I then took over and talked about cosmology, trying to focus on the interplay between theory and observation in order to convey some sort of idea of how the process of science actually works in this field.  I was particularly keen to get across the idea that we haven’t made scientific progress in cosmology by merely looking and recording. We have had needed to build theoretical frameworks to help us interpret what we see and to plan new observations.

Although we’d only discussed things for a few minutes before the event, as it turned out the two talks dovetailed rather nicely, I think.

When I was finished, Matthew finished by showing some of his own works which are complex, multi-faceted, multi-media creations evocations of and responses to ideas often, but not exclusively, arising from theoretical physics. The photograph above shows one of his installations. I haven’t seen his work up close, but it struck me as astonishingly inventive but at the same time possessing a great unity about it. His works are extremely diverse but they all seem to have a very distinctive signature all of his own.

After the talks and lots of discussion we adjourned for a nice dinner in a local bistro with some of the students who carried on asking about various bits of physics, such as the possible existence of  closed timelike curves. I was delighted by the intensity of their curiosity, which went far beyond that displayed by most physics students!
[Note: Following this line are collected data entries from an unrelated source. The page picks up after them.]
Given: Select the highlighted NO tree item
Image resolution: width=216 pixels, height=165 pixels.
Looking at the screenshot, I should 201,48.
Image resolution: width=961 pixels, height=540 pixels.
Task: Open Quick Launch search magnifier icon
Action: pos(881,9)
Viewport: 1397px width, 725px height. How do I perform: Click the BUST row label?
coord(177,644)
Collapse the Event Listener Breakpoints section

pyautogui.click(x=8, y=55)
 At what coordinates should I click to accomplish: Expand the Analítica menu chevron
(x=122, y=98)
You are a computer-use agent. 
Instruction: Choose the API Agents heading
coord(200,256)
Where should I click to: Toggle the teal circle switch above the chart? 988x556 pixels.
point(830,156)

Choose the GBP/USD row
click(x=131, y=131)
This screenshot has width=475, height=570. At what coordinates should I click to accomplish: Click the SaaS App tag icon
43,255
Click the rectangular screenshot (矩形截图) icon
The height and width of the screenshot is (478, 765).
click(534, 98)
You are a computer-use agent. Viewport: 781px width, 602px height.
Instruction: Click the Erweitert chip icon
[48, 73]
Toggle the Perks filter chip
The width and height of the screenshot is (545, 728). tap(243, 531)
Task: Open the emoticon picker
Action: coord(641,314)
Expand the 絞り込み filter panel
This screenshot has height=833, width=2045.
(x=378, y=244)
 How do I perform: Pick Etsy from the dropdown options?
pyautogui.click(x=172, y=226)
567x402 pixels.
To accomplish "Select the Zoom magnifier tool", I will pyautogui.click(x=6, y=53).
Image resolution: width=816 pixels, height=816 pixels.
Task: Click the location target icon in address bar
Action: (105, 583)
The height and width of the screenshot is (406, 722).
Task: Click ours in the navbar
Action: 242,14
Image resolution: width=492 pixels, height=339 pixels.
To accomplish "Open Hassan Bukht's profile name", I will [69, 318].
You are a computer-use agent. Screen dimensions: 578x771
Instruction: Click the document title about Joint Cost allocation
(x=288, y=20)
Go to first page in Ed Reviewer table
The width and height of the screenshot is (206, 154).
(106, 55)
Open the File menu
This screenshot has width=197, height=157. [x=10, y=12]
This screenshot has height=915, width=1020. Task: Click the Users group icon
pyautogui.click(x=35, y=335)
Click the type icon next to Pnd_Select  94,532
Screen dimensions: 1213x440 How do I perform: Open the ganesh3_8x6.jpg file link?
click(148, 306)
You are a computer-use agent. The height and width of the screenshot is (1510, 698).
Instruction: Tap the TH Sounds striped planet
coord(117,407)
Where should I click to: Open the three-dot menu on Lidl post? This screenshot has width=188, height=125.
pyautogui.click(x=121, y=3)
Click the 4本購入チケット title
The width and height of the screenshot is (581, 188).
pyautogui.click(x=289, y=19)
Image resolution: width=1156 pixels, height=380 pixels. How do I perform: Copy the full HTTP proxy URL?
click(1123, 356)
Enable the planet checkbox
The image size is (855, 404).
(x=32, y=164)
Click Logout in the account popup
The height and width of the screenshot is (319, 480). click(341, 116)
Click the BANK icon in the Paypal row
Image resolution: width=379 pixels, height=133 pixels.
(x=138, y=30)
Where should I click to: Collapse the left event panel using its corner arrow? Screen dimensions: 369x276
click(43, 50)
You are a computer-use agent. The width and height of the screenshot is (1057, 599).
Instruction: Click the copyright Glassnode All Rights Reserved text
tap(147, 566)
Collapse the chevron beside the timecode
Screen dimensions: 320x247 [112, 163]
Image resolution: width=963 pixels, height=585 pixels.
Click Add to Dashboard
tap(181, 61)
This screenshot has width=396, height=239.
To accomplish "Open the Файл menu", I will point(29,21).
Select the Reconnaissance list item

These days there seem to be quite a lot of initiatives aimed at promoting a dialogue between art and science although most of them don’t seem to be very successful. Science and art are obviously quite different types of activity. Each is also surrounded by a discursive penumbra of metaphors and simplifications that attempts to articulate what is going on inside the field to those outside. Not all artists try to explain their work in this way and neither do all scientists. Often the result is that the arts-science dialogue is simply a coming together of relatively superficial interpretations that does not really bring the core domains any closer. What is particularly impressive about Matthew Ritchie is that he does seem to have deeper insights into science than many artists and he responds to those insights in a way that is highly original.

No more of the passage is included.